Effect of VC and VD₃ on liver metabolomic profiling in obese mice. (A) PCA score plots of the different groups in positive polarity (left) and negative polarity (right) modes. The quality control (QC) sample was prepared by mixing equal volumes of all the samples. (B) Venn diagrams displaying the number of differentially abundant metabolites that overlapped in the HFD vs. ND, VC vs. HFD, VD vs. HFD, and VC + VD vs.
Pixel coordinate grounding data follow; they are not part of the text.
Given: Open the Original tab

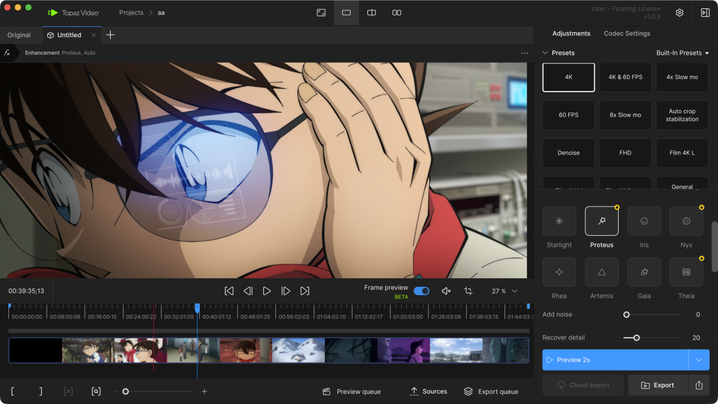Looking at the screenshot, I should (19, 35).
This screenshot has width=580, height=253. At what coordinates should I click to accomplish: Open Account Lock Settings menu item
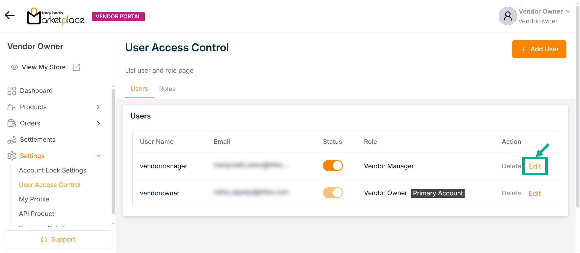53,170
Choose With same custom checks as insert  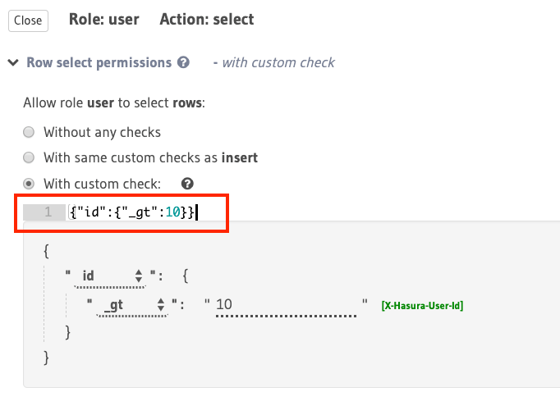click(29, 157)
HFD comparisons in positive polarity (left) and negative polarity (right) modes. (C) OPLS-DA score plots of the HFD and ND groups in positive polarity (left) and negative polarity (right) modes. (D) OPLS-DA score plots of the HFD and VC groups in positive polarity (left) and negative polarity (right) modes. (E) OPLS-DA score plots of the HFD and VD groups in positive polarity (left) and negative polarity (right) modes. (F) OPLS-DA score plots of the HFD and VC + VD groups in positive polarity (left) and negative polarity (right) modes. (G) Volcano plots showing the dysregulated features between the HFD and ND groups in positive polarity (left) and negative polarity (right) modes. (H) Volcano plots for the VC and HFD groups in positive polarity (left) and negative polarity (right) modes. (I) Volcano plots for the VD and HFD groups in positive polarity (left) and negative polarity (right) modes. (J) Volcano plots for the VC + VD and HFD groups in positive polarity (left) and negative polarity (right) modes.

FIGURE 7

KEGG_Enrich.scatterplot. KEGG_Enrich.scatterplot (top 20) of the HFD vs. ND, VC vs. HFD, VD vs. HFD, and VC + VD vs. HFD groups; pos, positive polarity mode; neg, negative polarity mode. (n = 12 mice/group).

FIGURE 8

VC and VD₃ attenuated bile acid metabolism dysfunction in the gut-liver axis in obese mice. (A) Serum levels of total bile acid. (B) Expression of mRNAs involved in the regulation of the synthesis and transport of bile acids and fatty acid synthase (FAS) in the liver. (C) Immunohistochemistry analysis of FXR, BSEP, and FAS in the liver and ASBT in the ileum of mice. The brown dot indicates the target protein. Representative images were captured. Scale bar, 100 µm. Data are shown as the means ± SDs (n = 12 mice/group), *p < 0.05, **p < 0.01, ***p < 0.001, ****p < 0.0001.